I haven't taken any paid online courses that fit within your budget, but there are plenty of high quality free courses. Depending on your experience, I'd recommend the following:
Highly unpopular opinion, I know, but I didn't find learning how to learn very useful. It might as well have been a 30-minute video, and it wouldn't lose much of its content. A lot of the content seems to be rather inspirational than educational.
Kind of like any book or course like that, I found that the magic wasn't in watching the lectures or reading the book but in deliberately applying some of the strategies to my own learning process.
It was easy to watch and think "OK that makes sense". It was much harder but much more worthwhile to deliberately set aside time for diffuse mode, practice spaced repetition, and quiz myself as I worked through a reading.

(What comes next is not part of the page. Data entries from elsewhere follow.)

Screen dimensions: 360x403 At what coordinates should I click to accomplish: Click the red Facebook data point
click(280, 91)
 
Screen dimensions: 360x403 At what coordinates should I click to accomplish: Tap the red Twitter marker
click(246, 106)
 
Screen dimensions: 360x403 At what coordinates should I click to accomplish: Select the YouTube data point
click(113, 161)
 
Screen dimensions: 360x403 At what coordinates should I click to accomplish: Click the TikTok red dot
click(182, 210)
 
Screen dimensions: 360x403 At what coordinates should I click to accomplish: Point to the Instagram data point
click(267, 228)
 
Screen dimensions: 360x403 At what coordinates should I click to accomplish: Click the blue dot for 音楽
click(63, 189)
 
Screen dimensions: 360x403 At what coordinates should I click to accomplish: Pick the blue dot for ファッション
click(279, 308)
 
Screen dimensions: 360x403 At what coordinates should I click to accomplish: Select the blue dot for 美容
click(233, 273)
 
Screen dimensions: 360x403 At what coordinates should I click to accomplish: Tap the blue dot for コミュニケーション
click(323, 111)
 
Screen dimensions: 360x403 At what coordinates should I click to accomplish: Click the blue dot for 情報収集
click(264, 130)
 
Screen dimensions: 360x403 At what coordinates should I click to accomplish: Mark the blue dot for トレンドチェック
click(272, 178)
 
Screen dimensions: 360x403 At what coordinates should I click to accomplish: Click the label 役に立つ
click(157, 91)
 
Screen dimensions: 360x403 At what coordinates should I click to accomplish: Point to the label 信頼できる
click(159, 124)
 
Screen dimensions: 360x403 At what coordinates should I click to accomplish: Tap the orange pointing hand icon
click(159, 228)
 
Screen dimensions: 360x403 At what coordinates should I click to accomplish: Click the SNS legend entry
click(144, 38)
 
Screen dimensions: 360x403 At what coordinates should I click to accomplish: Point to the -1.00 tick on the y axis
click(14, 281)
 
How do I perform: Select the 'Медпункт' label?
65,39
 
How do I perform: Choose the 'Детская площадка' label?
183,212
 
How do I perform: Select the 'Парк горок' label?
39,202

I took one class (computer architecture & assembly language) through Oregon State University's online CS program as a soft-requirement for some in-person classes I'm currently taking. They have the full post-bacc program (http://eecs.oregonstate.edu/academic/online-cs-postbacc), and they also do allow you to take one-off classes. Officially it says you can only take the intro classes, but I just signed up for this class anyways.
It was quite a bit more than OP's budget (total cost came to $1,200 or so), but that ended up being much cheaper than having to take the class at my current program. My employer also helped with 2/3 of the cost.
As vikram360 pointed out, they're on the schedule page (https://pdos.csail.mit.edu/6.824/schedule.html). Since this is the class going on right now (Spring 2020), only a couple that have already happened have been posted so far, but I'd bet they're uploaded pretty soon after their date.